You suspect this condition is a simple one-gene autosomal recessive. You have a total of 9 normal : 8 dystrophy. This is clearly not the three-to-one ratio expected for an autosomal recessive -- it fact, it looks a lot more like a 1 : 1 ratio. If you do a normal chi-square test on these data, here's what you will get::
| Phenotypes | Observed (O) | Expected (E) | Difference (d) | d2 | d2 / E |
| Normal | 9 | 12.75 | 3.75 | 14.06 | 1.10 |
| Dystrophy | 8 | 4.25 | 3.75 | 14.06 | 3.31 |
| Total | 17 | 4.41 |
This chi-square number, if you check the table, is too high to confirm your hypothesis of autosomal recessive inheritance. It looks like your first guess was wrong. However, if you remember that you should correct for the possibility that you missed litters in which, by chance, no affected puppies appeared, you will apply the above correction factors for each litter::
| Litter | Affected, Observed | Affected, Expected (uncorrected) | Affected, Expected (corrected) |
| Litter one (five pups) | 2 | 1.25 | 1.640 |
| Litter two (three pups) | 2 | 0.75 | 1.297 |
| Litter three (four pups) | 2 | 1.00 | 1.463 |
| Litter four (five pups) | 2 |
1.25 |
1.640 |
| Total | 8 | 4.25 | 6.040 |
Notice how the corrected expected proportion is now closer to the observed proportion of affected puppies: that's what you would anticipate, if you were under-counting normal puppies.
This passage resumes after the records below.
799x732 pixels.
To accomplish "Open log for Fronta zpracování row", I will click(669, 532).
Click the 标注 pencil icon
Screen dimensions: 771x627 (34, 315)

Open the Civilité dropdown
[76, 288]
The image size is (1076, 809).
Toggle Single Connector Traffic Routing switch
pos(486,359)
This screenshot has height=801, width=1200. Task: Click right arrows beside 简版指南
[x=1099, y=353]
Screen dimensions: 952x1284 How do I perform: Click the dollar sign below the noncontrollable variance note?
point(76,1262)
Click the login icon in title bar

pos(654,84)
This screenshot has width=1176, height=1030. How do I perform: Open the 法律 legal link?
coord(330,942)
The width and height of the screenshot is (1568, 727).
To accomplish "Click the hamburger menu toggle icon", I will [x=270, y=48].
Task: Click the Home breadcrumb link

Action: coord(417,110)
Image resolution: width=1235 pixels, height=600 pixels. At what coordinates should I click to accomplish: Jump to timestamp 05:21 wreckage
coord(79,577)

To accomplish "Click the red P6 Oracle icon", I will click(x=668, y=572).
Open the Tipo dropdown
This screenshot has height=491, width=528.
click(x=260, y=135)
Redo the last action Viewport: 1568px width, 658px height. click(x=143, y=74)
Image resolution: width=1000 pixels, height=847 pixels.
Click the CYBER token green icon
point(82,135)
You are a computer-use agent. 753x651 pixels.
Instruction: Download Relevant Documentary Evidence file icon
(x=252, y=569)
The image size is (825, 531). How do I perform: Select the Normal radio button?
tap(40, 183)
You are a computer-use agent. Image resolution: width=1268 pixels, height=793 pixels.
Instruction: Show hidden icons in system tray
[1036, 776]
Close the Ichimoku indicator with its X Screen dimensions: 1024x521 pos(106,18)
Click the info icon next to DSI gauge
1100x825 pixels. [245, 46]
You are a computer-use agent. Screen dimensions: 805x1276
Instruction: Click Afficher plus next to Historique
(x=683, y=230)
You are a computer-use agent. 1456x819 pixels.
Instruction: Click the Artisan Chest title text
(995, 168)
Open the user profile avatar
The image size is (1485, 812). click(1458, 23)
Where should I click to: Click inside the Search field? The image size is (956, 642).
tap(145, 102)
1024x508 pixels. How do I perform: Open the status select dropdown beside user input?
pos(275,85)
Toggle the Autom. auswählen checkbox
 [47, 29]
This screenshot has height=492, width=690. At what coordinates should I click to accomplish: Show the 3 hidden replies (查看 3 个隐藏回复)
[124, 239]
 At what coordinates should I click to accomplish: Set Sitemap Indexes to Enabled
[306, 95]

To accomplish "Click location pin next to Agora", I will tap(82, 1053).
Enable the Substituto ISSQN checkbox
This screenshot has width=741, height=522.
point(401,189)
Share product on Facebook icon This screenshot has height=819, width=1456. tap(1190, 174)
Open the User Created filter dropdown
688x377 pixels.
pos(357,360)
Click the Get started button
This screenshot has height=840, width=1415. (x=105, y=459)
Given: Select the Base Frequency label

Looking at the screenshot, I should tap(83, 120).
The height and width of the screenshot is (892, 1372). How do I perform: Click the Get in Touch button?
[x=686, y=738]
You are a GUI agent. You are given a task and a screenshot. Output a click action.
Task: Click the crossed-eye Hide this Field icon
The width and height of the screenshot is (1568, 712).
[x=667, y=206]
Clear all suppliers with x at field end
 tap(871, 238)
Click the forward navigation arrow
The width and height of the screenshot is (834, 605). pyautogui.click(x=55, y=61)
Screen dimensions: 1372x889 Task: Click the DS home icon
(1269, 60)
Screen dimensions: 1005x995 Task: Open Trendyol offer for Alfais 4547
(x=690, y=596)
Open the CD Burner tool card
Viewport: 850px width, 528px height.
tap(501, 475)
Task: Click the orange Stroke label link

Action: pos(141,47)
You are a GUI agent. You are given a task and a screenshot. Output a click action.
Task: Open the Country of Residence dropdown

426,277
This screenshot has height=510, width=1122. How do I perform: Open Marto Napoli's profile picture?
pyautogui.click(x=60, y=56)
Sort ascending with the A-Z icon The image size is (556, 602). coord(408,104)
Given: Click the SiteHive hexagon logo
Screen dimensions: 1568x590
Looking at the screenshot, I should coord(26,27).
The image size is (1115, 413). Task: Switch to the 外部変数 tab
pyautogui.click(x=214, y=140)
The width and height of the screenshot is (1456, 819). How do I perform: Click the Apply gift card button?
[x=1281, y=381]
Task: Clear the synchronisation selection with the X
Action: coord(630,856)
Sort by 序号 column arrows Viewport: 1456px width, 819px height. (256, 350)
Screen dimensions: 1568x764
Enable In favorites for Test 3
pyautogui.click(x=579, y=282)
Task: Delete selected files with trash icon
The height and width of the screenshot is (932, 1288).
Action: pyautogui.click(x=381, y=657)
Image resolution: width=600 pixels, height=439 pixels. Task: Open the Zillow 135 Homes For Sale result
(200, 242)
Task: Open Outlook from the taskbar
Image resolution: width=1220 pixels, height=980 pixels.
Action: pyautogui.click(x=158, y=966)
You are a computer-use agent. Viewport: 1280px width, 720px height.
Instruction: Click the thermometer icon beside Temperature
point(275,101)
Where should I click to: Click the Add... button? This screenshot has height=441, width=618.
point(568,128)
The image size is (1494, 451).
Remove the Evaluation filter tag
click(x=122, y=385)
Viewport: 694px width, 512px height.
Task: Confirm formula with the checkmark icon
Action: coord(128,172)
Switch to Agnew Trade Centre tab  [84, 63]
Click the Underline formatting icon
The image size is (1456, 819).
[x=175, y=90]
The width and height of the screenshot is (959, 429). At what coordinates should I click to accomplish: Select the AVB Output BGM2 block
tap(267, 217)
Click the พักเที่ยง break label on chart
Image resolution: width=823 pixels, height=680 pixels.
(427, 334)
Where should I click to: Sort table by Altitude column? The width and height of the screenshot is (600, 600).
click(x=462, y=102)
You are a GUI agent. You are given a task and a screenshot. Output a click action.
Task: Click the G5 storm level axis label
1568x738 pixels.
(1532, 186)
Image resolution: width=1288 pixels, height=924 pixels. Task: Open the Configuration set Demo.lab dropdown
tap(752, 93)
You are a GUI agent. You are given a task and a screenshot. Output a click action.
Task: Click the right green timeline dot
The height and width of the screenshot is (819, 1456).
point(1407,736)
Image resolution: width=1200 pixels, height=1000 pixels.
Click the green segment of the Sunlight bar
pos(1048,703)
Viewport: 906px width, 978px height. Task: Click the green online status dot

Let's take this corrected proportion and do the same chi-square test. We'll get the corrected expected proportion of normal puppies by subtracting the corrected dystrophy proportion from the total number of 17 puppies (17 - 6.04 = 10.96) and then go on as before:
| Phenotypes | Observed (O) | Expected (E) | Difference (d) | d2 | d2 / E |
| Normal | 9 | 10.96 | 1.96 | 3.84 | 0.35 |
| Dystrophy | 8 | 6.04 | 1.96 | 3.84 | 0.64 |
| Total | 17 | 0.98 |
There, wasn't that simple? And now our chi-square number, 0.98, is much smaller. This result now shows no difference between expected and observed: our hypothesis is now, corrected, supported by our data. This doesn't mean that it is true, but it means that it could be true. There are other things you as a breeder could now do to establish that this really is a single-gene recessive trait.